SEITE.

# Abend-Schuhe für Alpencross



## fissenid (12. Juni 2013)

Hallo Alpencrosser,

welche leichten Schuhe gehören denn bei euch zum Gepäck beim ALpencross!

Bei den beiden letzten Touren hatte ich lediglich meine Shimano MT 90 mit und ein paar Adiletten. Abends habe ich dann meist auch die Radschuhe getragen. 
Das ganze war allerdings nicht so toll, denn die Füsse freuen sich auch mal über etwas Luft, aber die Adilette ist nicht der ideals Schuh fürs Restaurant, es sei denn man trägt weisse Tennissocken 

Also was habt ihr so mit gehabt??

Tipps erwünscht!


----------



## Galleg2002 (12. Juni 2013)

Barfuss, nehme lieber nen broetchen mehr mit als nen paar schuhe mit rum zu schleppen. Sind ja net bei nem kaffeekraenzchen


----------



## MTB-News.de




----------



## axisofjustice (12. Juni 2013)

Wenn überhaupt, dann definitiv etwas aus Gummi oder leichttrocknendes, d.h. Adilette ist ne gute Idee.
Ich selbst fahre/laufe/sitze/... aber auch ausschließlich mit Radschuhen. Und Gelegenheiten zur "Lüftung", sowohl für Schuhe als auch für die Füße, bieten sich doch auf Pausen und in der Zeit von Ankunft bis Abendessen genug?!


----------



## gary.fischer (12. Juni 2013)

...2008 beim Alpencross billig Crocs-Nachbauten für 5 EUR. Kann man auch bei Regen/Kälte (Alpen!) tragen. Gewicht 200 g. 

Dieses Jahr auf dem Rennsteig (5 Tage) werden "richtige" Crocs getestet. Die Billig-Latschen rutschen bei Nässe ganz schön. Die Originale sind halt etwas schwerer (360 g das Paar).


----------



## dede (12. Juni 2013)

Adiletten wären mir viel zu schwer zum Mitschleppen. Bin immer sehr gut mit nem paar der "Wellneßschlappen" gefahren, die man in jedem Hotel dieses genres zur Vefügung gestellt bekommt. Interessanterweise halten die meistens genau 1 Woche und lösen sich danach i.d.R. in ihre Einzelteile auf, somit ideal um sie am Zielort/nach der letzten Übernachtung zu Entsorgen..... ))))


----------



## Hofbiker (12. Juni 2013)

dede schrieb:


> Adiletten wären mir viel zu schwer zum Mitschleppen. Bin immer sehr gut mit nem paar der "Wellneßschlappen" gefahren, die man in jedem Hotel dieses genres zur Vefügung gestellt bekommt. Interessanterweise halten die meistens genau 1 Woche und lösen sich danach i.d.R. in ihre Einzelteile auf, somit ideal um sie am Zielort/nach der letzten Übernachtung zu Entsorgen..... ))))




Bevor ich mir irgendewelche Schuhe kaufe, schließe ich mich dede an,  nach der Reise werden diese entsorgt.

ÜBUNGSAUFGABE A.
Kopiere aus den Datensätzen alles von der Zeile mit „Choose the step“ bis hinunter zur Zeile mit „[x=530, y=180]“, beide Zeilen eingeschlossen, unverändert.
Die Datensätze haben mit der Forumsdiskussion nichts zu tun.

Datensätze aus einer Sammlung:

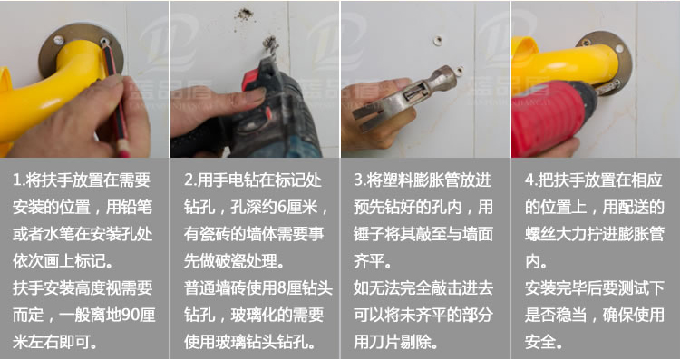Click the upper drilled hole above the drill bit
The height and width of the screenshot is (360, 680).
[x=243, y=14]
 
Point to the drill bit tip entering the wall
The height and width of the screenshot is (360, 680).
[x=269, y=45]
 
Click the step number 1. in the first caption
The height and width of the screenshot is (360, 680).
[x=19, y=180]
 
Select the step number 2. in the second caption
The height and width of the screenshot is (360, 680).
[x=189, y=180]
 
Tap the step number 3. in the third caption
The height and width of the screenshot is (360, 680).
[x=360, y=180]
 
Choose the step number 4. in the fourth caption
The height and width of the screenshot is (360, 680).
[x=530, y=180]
* * *
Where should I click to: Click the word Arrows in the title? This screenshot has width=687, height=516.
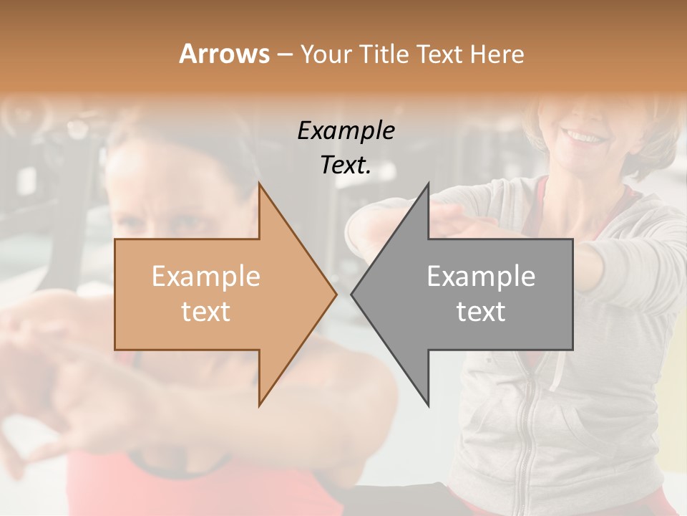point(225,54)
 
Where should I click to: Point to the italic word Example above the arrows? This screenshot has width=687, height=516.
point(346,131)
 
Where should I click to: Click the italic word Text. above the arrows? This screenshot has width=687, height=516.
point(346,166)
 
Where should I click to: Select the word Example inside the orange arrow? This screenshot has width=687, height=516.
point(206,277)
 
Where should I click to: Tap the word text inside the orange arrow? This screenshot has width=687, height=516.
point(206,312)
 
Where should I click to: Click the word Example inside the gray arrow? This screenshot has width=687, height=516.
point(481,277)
---
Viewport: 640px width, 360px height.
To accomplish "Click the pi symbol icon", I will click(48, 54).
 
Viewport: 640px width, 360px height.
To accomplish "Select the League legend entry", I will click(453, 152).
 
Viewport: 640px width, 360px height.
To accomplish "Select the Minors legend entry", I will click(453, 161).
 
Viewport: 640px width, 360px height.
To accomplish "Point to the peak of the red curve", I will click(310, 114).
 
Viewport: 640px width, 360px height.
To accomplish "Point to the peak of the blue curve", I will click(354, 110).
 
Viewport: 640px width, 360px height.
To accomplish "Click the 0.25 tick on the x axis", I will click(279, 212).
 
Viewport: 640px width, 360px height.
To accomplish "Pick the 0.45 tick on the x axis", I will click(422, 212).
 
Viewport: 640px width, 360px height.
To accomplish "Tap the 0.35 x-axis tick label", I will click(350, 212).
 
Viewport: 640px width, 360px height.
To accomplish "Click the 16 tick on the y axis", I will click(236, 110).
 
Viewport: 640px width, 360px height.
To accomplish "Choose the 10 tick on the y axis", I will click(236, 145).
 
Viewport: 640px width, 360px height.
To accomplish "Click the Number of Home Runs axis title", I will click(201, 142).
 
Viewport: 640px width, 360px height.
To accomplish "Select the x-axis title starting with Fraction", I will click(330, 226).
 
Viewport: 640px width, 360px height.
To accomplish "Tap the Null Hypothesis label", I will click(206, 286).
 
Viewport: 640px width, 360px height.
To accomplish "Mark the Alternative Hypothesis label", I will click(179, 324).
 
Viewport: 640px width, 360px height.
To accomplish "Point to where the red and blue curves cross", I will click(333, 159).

ÜBUNGSAUFGABE B.
Setze die Forumsdiskussion über leichte Abendschuhe für den Alpencross nach dem letzten gezeigten Satz fort.

ERGEBNIS A.
Choose the step number 4. in the fourth caption
The height and width of the screenshot is (360, 680).
[x=530, y=180]

ERGEBNIS B.
Wiegen nicht viel, brauchen auch kaum Platz.


----------



## Denzinger (12. Juni 2013)

irgendwelche Leinenschuhe mit Gummisohle, bei mir sind es meine Bootsschuhe für den Sommer. Die billigen Leinenschuhe sind in den meisten Fällen schwer, also darauf achten 200g ist das Max.


----------



## Pfadfinderin (12. Juni 2013)

Die Wellness-Schlappen kann man halt schlecht draussen rum anziehen, schaut schon a bißl schwul aus, oder? 
Am Lago gibt´s seit paar Jahren so ganz dünne Schuhe, sehen ähnlich aus wie Turnschuhe, oben dünnes Kunststoffgeflecht mit Klettverschluß, unten Rippen-Gummisohle, ist leider nicht so wasserfest. Aber die Dinger wiegen fast nichts, leider ist das Packmaß suboptimal, aber bei mir passen die wunderbar rein. Gibt´s in dunkelblau, schwarz und orange.


----------



## Hofbiker (12. Juni 2013)

Wenn ich Abends ausser Haus gehe nehme ich meistens diese Hotelschlappen, die haben eine dickere Sohle. Eventuell als Überlegung ist so was, sind auch sehr praktisch.


----------



## dede (12. Juni 2013)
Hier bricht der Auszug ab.